I usually pack my tent with 8-12 plants in a 4x4' space....   i have run it with a 600 and a 1000 in the same space...  obviously the 1000 out performs the 600 but it is ALOT of light for a 4x4 space....   the  price of a 600 and a 1000 are fairly close so trust me go with the bigger light and a 5x5' space...


----------



## Munkers (Sep 25, 2012)

Sounds like a 600 in a 3.5x3.5 space should cover what I want then... No offence but like I said, I wanna keep it small.... I dont need 8-12 plants going at once...


----------



## The Hemp Goddess (Sep 26, 2012)

If you are going with the 3.5 x 3.5 tent, I would advise a 1000W dimmable ballast.  A dimmable ballast will allow you to run at 50% or 75% if you find 1000W too much.  I run either 2 600W or 1 1000W is a 3 x 6 space and do not feel overlit in the slightest.
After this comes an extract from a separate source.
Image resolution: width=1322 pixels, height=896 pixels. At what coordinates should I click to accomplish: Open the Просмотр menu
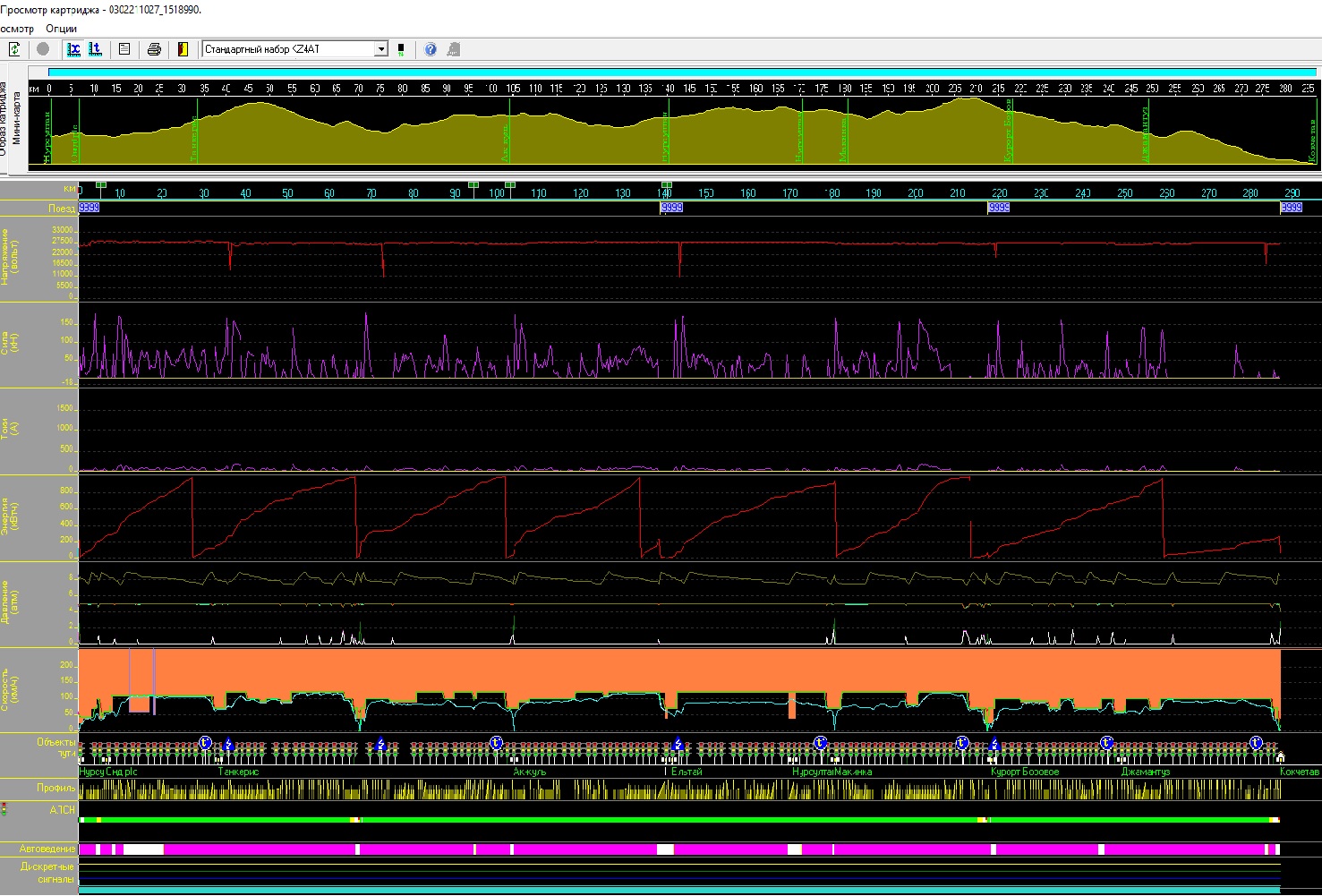[x=16, y=29]
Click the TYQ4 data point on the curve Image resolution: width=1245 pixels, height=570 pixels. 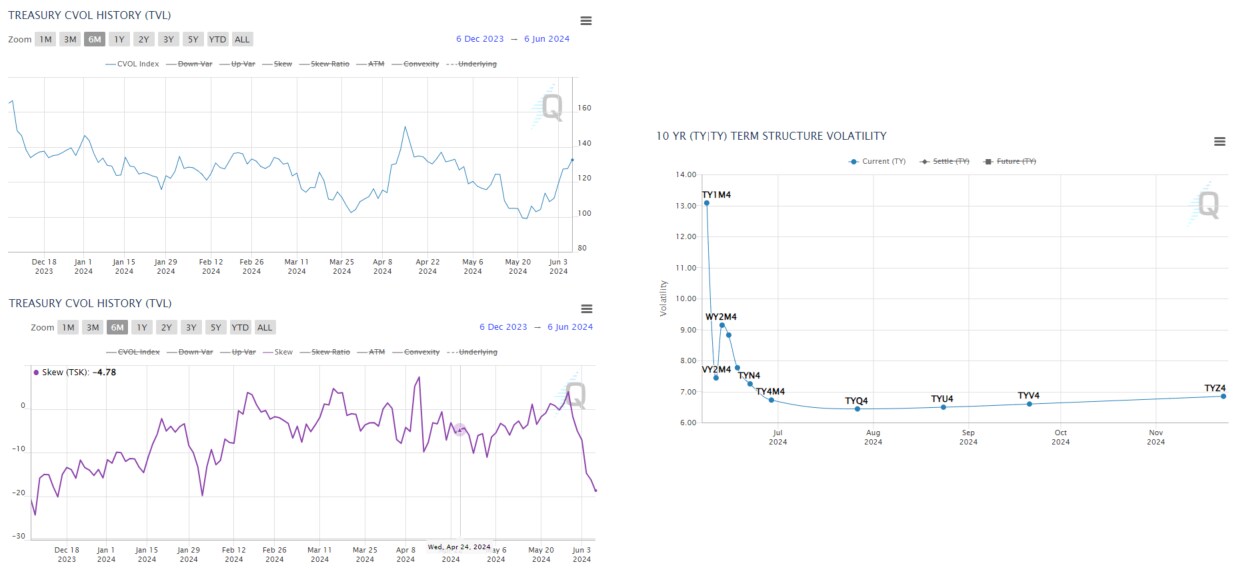857,409
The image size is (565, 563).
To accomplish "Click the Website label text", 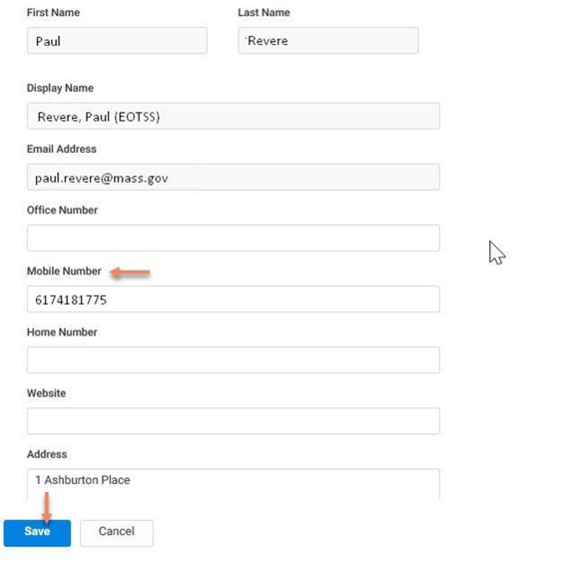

Plant count is actually kind of irrelevant.  Your space and your light are capable of producing x number of grams, _regardless of plant count_ (within reason, of course). Whether you put four larger plants or 8-12 smaller ones, your yield will generally be about the same.


----------



## Munkers (Sep 26, 2012)

Awesome info hemp, that made more sense than just telling a newb buy the most expensive light and make a 5x5... That helped me actually make up my mind.


----------